Cheyenne had to convince Glenn the store needed him after the affable manager got down on himself, and for a time even committed to travelling the world with him so they could eat noodles at a McDonald’s restaurant in Asia.
Cheyenne’s pregnancy led to Superstore‘s dramatic season one finale, when Glenn gave the new mother unapproved maternity leave, getting him fired and leading the store staff to walk out in protest. In an interview with The Mercury News at the start of season two last fall, Bloom said she was interested to see how her character’s story would play out given her transition into motherhood while still being in school and maintaining a relationship with her child’s father.
Superstore has been a rare comedic role for Bloom, who has also appeared on Grey’s Anatomy and Shameless. She told Mercury News that her combined heritage — her mother is Japanese and her father is Caucasian — has proven to be something of a barrier in the entertainment industry.
“I’ve heard a lot of discouraging things. When you don’t fit a mold it’s very hard for people to know what to do with you. But I just kept at it.”
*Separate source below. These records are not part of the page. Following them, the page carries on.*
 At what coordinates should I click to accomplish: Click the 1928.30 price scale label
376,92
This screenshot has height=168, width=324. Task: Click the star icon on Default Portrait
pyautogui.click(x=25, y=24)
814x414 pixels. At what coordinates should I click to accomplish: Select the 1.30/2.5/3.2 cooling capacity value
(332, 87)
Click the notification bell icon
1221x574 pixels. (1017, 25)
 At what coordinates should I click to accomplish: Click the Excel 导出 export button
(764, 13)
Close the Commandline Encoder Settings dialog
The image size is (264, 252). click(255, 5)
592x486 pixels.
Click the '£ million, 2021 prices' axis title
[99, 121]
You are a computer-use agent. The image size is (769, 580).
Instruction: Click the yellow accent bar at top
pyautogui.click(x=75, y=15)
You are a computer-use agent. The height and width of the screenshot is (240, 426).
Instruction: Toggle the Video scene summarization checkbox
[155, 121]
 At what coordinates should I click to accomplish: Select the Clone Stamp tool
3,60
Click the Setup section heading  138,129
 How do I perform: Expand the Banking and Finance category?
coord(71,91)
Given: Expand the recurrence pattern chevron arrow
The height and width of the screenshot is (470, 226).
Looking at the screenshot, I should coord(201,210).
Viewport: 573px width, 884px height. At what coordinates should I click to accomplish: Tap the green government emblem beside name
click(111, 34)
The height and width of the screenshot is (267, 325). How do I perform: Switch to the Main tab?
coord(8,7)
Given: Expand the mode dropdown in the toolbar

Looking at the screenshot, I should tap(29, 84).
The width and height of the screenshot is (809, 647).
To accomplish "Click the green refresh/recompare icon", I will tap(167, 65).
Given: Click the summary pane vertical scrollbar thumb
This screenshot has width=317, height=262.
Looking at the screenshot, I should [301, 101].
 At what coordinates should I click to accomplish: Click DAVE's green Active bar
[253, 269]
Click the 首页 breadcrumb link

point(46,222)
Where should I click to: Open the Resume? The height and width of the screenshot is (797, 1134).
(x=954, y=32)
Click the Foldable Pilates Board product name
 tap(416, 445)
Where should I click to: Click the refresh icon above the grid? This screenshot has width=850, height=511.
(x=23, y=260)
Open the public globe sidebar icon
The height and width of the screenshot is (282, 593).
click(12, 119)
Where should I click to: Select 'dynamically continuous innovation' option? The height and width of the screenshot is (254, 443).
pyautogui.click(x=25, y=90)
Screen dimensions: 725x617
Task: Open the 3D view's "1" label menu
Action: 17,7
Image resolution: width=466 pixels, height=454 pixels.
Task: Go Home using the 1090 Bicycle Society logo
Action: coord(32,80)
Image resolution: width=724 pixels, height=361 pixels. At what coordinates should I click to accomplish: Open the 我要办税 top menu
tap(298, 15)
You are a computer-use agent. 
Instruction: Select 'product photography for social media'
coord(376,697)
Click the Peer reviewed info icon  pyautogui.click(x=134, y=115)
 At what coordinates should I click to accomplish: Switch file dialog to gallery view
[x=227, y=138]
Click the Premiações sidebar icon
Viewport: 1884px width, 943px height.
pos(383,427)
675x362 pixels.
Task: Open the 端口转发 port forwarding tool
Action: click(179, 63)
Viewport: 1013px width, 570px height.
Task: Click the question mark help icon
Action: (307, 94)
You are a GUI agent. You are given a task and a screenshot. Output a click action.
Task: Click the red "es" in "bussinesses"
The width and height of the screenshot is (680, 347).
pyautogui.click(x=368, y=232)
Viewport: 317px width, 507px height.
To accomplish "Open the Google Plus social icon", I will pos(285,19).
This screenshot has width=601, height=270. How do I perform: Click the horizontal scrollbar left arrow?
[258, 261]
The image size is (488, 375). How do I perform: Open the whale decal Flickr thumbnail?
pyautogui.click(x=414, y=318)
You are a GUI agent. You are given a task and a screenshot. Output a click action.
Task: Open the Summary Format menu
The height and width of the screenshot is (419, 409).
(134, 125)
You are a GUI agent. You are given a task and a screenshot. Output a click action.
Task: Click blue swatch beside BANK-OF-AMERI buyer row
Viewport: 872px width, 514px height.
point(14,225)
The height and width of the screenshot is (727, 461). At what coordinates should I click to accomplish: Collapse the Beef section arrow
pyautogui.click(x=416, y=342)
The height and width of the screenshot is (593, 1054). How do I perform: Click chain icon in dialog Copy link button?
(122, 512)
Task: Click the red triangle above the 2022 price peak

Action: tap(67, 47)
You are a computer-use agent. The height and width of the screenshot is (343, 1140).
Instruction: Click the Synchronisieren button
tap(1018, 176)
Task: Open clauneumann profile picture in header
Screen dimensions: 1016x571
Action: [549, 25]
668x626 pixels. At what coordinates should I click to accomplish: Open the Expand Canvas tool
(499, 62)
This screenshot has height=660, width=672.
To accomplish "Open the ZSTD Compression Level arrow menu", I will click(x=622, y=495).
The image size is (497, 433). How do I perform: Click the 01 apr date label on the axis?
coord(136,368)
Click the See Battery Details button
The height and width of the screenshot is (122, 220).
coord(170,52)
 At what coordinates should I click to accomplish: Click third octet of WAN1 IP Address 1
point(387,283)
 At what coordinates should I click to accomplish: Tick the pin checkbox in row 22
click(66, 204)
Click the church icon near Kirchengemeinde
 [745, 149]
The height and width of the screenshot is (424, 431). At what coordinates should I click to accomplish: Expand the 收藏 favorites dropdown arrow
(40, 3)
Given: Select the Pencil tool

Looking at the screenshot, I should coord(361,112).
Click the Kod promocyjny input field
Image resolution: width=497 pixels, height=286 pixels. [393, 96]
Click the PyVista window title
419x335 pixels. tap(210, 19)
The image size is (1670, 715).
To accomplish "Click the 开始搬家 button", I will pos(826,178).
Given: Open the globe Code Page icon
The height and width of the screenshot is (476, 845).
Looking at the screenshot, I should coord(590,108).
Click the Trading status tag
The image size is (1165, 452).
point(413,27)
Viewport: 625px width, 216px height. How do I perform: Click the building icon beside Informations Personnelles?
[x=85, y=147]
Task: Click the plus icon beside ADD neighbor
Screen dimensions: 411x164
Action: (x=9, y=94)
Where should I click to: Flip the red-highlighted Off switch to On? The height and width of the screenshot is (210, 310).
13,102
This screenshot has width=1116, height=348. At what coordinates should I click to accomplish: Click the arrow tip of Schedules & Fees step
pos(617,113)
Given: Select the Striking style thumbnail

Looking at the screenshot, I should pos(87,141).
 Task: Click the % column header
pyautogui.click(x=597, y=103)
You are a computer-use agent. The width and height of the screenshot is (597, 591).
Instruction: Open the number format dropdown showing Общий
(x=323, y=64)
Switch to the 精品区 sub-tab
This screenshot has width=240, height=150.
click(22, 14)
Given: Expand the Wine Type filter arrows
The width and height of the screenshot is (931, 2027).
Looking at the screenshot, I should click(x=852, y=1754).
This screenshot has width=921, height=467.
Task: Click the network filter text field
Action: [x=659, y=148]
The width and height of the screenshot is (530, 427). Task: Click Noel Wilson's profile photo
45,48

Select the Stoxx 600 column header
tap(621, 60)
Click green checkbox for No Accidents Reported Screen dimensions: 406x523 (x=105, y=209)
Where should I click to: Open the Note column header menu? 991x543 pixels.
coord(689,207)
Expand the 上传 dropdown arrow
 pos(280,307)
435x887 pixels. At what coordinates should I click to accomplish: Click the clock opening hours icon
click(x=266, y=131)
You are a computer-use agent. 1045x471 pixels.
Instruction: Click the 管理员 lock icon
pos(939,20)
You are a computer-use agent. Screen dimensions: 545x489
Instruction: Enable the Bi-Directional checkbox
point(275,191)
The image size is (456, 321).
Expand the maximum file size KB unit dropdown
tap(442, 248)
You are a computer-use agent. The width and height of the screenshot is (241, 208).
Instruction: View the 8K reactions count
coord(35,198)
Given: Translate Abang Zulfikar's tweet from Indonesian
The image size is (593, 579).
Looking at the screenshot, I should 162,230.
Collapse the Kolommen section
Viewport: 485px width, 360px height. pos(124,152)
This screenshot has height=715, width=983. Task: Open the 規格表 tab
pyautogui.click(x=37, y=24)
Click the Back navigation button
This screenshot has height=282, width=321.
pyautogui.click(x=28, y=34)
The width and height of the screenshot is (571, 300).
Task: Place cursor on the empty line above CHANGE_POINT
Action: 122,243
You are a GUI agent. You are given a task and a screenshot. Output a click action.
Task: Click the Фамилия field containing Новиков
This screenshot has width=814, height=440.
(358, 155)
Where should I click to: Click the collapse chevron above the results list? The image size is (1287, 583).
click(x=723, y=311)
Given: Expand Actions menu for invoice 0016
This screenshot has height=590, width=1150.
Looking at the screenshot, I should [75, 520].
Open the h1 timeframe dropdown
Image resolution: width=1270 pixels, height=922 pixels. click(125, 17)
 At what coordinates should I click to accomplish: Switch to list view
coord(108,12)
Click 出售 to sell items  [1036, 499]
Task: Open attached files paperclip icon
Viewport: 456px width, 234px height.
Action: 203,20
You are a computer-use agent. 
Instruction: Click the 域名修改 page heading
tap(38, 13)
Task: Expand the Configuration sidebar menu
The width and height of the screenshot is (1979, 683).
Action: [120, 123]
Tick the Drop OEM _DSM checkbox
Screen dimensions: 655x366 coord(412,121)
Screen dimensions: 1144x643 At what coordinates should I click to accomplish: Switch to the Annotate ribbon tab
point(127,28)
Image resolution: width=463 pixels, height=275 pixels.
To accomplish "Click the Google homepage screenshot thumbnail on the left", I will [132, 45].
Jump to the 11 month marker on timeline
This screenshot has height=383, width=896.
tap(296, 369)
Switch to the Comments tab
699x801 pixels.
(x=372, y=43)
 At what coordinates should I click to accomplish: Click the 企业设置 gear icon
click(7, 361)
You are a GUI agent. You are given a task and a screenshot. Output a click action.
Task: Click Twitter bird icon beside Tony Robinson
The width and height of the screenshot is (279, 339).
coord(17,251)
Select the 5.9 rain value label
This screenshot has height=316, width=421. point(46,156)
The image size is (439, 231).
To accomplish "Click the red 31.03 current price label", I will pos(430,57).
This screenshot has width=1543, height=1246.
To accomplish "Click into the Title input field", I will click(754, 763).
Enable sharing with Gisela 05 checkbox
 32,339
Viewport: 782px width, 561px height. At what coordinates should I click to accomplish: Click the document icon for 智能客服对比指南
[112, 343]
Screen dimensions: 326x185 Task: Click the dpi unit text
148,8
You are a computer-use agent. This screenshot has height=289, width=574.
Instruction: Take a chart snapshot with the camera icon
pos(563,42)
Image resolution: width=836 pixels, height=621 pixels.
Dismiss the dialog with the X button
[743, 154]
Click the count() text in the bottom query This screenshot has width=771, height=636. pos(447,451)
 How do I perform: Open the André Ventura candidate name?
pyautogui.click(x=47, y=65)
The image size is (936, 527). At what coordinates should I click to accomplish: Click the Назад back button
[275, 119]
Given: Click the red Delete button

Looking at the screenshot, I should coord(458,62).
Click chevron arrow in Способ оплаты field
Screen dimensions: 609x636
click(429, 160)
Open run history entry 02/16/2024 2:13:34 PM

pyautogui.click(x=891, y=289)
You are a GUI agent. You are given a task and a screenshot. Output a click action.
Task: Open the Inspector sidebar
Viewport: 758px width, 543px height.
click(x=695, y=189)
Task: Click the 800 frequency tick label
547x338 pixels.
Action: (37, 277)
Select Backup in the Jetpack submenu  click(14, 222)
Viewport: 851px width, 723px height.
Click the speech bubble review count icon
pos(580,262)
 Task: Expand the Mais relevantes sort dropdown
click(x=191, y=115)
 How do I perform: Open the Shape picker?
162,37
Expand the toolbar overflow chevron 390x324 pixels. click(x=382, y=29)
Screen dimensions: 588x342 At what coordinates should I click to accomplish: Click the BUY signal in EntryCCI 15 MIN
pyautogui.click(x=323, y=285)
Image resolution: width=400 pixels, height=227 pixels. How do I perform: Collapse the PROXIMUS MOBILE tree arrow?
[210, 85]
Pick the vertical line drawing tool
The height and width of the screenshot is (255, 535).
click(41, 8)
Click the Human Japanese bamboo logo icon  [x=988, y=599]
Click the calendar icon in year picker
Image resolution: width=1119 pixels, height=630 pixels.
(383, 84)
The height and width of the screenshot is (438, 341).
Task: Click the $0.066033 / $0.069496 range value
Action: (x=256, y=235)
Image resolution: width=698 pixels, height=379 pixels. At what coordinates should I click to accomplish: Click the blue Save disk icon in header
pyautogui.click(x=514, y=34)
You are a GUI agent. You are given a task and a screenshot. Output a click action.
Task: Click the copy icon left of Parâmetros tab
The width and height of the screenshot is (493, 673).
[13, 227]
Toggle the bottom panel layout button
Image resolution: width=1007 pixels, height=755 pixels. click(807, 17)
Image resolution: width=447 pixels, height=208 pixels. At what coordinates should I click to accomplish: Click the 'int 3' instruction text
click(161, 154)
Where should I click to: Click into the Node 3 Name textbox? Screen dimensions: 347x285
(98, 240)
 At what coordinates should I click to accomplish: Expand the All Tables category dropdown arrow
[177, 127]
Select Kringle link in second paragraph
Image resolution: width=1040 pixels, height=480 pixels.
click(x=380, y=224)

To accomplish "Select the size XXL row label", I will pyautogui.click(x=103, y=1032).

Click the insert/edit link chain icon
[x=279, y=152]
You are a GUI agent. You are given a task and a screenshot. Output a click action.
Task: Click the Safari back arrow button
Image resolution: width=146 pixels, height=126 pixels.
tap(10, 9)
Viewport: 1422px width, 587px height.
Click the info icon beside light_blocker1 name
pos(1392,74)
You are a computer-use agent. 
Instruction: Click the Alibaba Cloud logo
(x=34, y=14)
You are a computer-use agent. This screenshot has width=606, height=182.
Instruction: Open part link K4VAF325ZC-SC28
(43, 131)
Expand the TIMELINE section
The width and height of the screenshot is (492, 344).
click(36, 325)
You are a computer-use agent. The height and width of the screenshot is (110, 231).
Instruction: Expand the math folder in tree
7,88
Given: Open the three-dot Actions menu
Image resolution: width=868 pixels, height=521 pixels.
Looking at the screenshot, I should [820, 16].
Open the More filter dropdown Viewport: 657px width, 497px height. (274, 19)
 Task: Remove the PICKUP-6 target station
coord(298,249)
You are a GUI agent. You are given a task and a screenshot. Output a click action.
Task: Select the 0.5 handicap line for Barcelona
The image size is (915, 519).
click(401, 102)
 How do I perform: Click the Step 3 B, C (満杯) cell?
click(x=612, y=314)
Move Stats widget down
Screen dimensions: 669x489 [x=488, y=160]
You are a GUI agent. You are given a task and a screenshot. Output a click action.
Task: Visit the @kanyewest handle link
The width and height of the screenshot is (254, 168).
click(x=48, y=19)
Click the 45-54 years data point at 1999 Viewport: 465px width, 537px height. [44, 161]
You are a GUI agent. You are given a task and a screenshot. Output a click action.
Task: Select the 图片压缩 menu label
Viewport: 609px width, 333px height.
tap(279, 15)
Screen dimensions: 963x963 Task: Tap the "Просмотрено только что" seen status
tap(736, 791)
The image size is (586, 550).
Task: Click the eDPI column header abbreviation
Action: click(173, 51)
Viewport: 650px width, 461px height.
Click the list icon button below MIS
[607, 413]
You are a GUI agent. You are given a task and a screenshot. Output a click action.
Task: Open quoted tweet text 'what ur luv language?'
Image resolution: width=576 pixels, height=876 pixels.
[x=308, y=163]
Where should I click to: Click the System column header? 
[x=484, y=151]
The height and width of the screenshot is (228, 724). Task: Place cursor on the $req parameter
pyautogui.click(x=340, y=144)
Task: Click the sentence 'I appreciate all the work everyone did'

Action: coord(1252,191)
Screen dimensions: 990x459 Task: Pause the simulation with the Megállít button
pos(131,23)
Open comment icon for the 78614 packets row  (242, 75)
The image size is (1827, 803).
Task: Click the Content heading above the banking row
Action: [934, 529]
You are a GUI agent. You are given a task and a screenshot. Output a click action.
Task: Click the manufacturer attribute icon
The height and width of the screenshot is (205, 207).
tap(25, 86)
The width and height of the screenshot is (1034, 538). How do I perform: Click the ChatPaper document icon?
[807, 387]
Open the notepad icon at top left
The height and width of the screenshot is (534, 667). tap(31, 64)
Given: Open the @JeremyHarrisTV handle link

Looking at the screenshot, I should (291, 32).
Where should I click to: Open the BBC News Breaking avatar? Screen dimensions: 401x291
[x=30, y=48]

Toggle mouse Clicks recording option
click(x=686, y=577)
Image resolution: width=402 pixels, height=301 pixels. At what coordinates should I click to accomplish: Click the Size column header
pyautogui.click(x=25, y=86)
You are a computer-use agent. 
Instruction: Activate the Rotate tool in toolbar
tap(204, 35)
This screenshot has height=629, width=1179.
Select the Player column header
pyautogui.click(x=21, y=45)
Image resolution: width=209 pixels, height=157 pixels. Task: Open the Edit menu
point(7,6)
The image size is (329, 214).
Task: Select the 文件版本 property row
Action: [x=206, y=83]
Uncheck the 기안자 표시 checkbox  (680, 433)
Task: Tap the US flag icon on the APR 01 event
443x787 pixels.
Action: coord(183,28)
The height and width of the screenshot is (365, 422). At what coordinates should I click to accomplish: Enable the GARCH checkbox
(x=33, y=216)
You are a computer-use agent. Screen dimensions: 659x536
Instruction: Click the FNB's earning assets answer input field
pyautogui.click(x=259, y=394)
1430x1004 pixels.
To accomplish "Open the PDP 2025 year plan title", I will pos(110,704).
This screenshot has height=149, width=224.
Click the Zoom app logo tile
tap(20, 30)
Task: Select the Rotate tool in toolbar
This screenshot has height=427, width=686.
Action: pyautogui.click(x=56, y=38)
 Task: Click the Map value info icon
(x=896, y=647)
Superstore is apparently a sweet spot for Bloom, as the show, whose first season was a half-order of only 11 episodes, has slowly grown an audience. It received a full order of episodes for season two and, as EW reported last week, has just been picked up for a third season. In statement excerpts published by the magazine, an NBC executive praised Superstore for its character development and storylines that are not only humorous but thought-provoking and topical.
“We are extremely proud of Superstore, which is one of the smartest and funniest comedies on television today. Through the show’s expertly drawn characters, our producers and cast do a remarkable job touching on many issues in which audiences can relate. To its credit, not only does Superstore make us laugh, but it makes us think as well.”
During the show’s second season, subtle topics underneath the overarching plotlines have included labor rights (“Strike”), competing political views (“Guns, Pills and Birds”), and sexual harassment (“Valentine’s Day”). That followed the thought-provoking first season, whose finale included a store session with a “labor relations consultant” after two of the employees accidentally use the words “union” and “strike” during a phone call with corporate. The A.V. Club recapped that episode and community users gave it a grade of “A.”
Superstore airs Thursday nights on NBC.